Quite literally. The medication I'm on slows me down a bit, and this weekend was the first time in years that I slept for more than six hours, two days in a row, without getting hammered. I'm quite amazed. I'm also much calmer than I was. The message I'm getting from my supervisors is to wait until I've seen the doc to determine if I'm still capable of serving. The doc refuses to explore the possibilities that I have PTSD (which, at least to all the back-seat doctors I know, is a given that I have it), but it is not in the Army's interest that I have PTSD. For one, the Army would have to admit that there is a problem with their reintegration training (which there is - it isn't happening), and two, they'd be responsible for a lot of medication or other forms of treatment for the rest of my life.

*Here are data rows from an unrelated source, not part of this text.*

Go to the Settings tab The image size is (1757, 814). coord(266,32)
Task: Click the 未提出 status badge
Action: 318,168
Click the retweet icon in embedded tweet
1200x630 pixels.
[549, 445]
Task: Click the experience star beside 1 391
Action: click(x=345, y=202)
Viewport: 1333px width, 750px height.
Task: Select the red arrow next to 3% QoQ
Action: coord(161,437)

In an effort to slow down, I am now reducing my involvement in many, many activities - so that I can either sit down and play Adventure Crack (tm), drink beer, eat pizza, and just enjoy what life I have. 24 years have gone by awfully quick, and being on the mental fast-track towards manic depression (I'm not there yet - but I'm at least six years ahead of schedule). Cyclothymia, what I am diagnosed with, doesn't normally occur in adults until the age of 30.

All that I am working on from now on:
US Army (until they kick me out)
Music (Wolf - The Animated Feature, collab w/ Jef Peace)
Keeping in touch with people... and that's it.
The Paradice Roleplaying System: Finish writing the rules, and disseminate to the content providers and consult as necessary.

Also, I extend my feelings out to one of the younger users of Paradice Net, who is going through a rough time. Hopefully, in her mind, she will walk away from extremes and take a more moderate approach to her situation.